INSTRUCTIONS FOR THE TASK: Copy out the whole text on the regulation of ionic channels word for word, from its title to its last sentence.

EXERCISE TEXT:
Long-Term Synergistic Regulation of Ionic Channels by C-Kinase and Ca2+/CaM-Type II Kinase

  • Daniel L. Alkon
  • Shigetaka Naito
Part of the Advances in Experimental Medicine and Biology book series (AEMB, volume 221)


The distinct molecular identities of ionic channels within biological membranes are now being revealed. The acetylcholine receptor, a ligandgated cation channel, was solubilized and purified from post-synaptic membranes of the ray Torpedo californica (Karlin, 1980; Changeux, 1981). Entire amino acid sequences for all of the acetylcholine receptor subunits were deduced from DNA sequence analysis of cDNA clones (Numa et al., 1983). Similarly, the voltage-sensitive Na+ channel from rat brain has been solubilized and purified to homogeneity, and shown to consist of α (Mr 260,000), β1 and β2(Mr 39,000 and 37,000, respectively) subunits (Agnew et al., 1980; Weigele and Barchi, 1982; Hartshorne and Catterall, 1984). Consistent with the heterogeneity of tetrodotoxin binding sites, presence of at least three distinct Na+ channels (I, II and III) in rat brain was suggested from a sequencing study of cDNA clones obtained from three distinct mRNAs for the α-subunit (Noda et al., 1986). The Ca2+ channel (a dihydropyridine-sensitive class) was also purified (Curtis and Catterall, 1985). None of the known K+ channels have yet been purified, probably due to the unavailability of high affinity neurotoxins and a K+ channel abundance which is small in comparison to that of the Na+ channel and the acetylcholine receptor.

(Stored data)
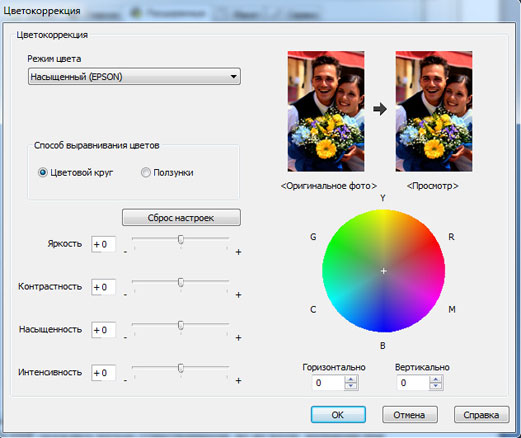Click the original photo thumbnail
The image size is (521, 438).
(326, 111)
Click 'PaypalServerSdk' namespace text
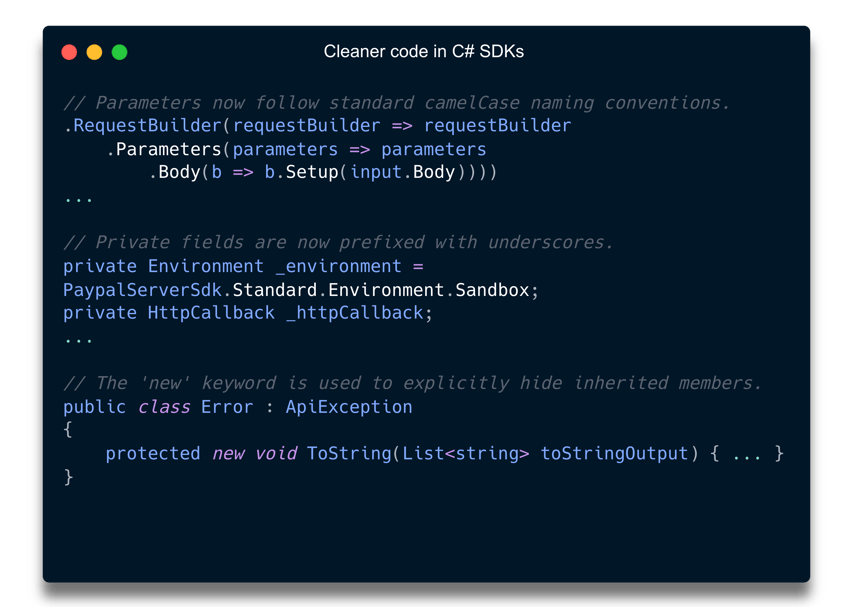Image resolution: width=853 pixels, height=607 pixels. click(143, 290)
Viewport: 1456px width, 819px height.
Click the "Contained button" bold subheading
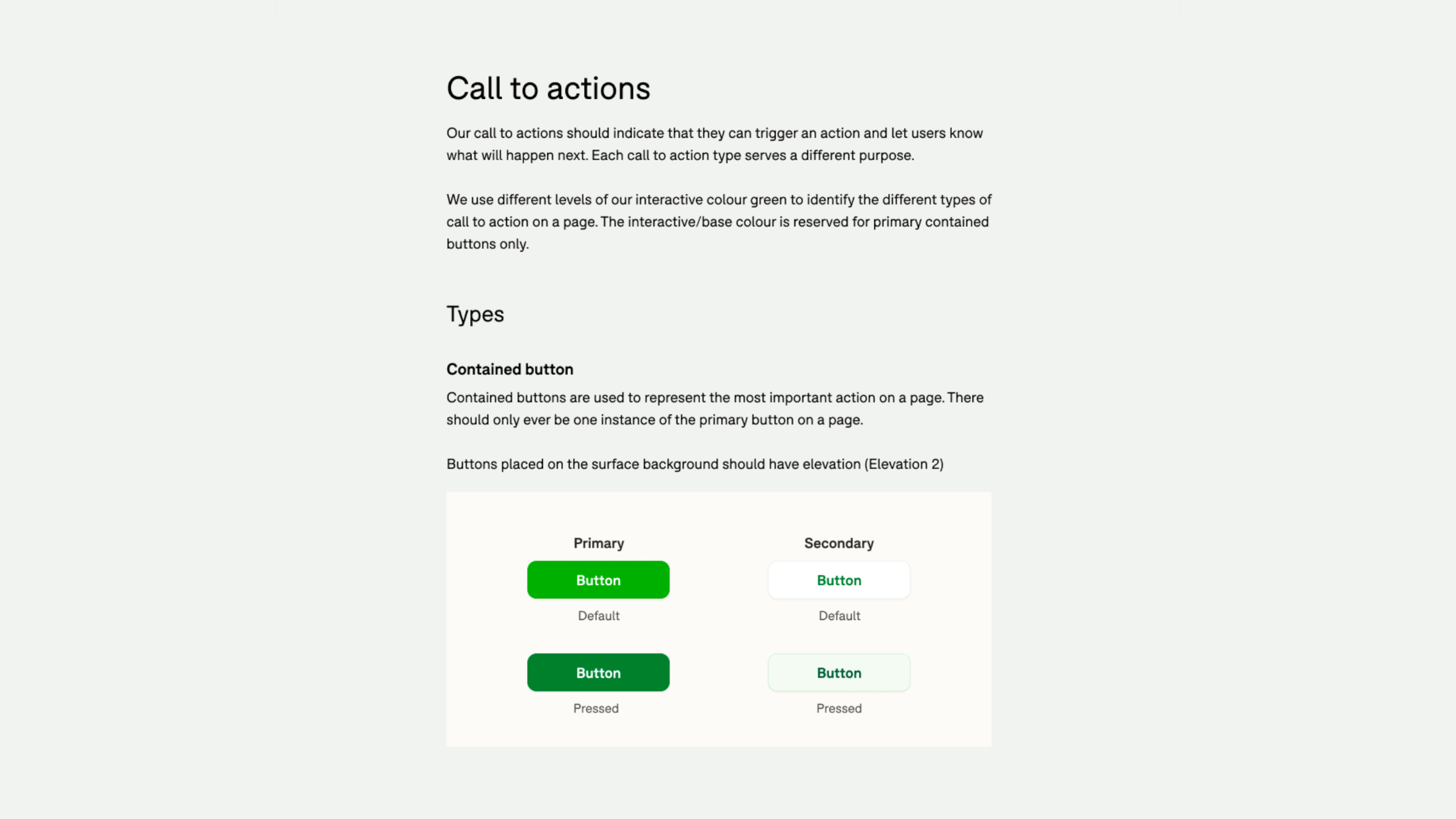[x=510, y=369]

OUTPUT:
Long-Term Synergistic Regulation of Ionic Channels by C-Kinase and Ca2+/CaM-Type II Kinase

  • Daniel L. Alkon
  • Shigetaka Naito
Part of the Advances in Experimental Medicine and Biology book series (AEMB, volume 221)


The distinct molecular identities of ionic channels within biological membranes are now being revealed. The acetylcholine receptor, a ligandgated cation channel, was solubilized and purified from post-synaptic membranes of the ray Torpedo californica (Karlin, 1980; Changeux, 1981). Entire amino acid sequences for all of the acetylcholine receptor subunits were deduced from DNA sequence analysis of cDNA clones (Numa et al., 1983). Similarly, the voltage-sensitive Na+ channel from rat brain has been solubilized and purified to homogeneity, and shown to consist of α (Mr 260,000), β1 and β2(Mr 39,000 and 37,000, respectively) subunits (Agnew et al., 1980; Weigele and Barchi, 1982; Hartshorne and Catterall, 1984). Consistent with the heterogeneity of tetrodotoxin binding sites, presence of at least three distinct Na+ channels (I, II and III) in rat brain was suggested from a sequencing study of cDNA clones obtained from three distinct mRNAs for the α-subunit (Noda et al., 1986). The Ca2+ channel (a dihydropyridine-sensitive class) was also purified (Curtis and Catterall, 1985). None of the known K+ channels have yet been purified, probably due to the unavailability of high affinity neurotoxins and a K+ channel abundance which is small in comparison to that of the Na+ channel and the acetylcholine receptor.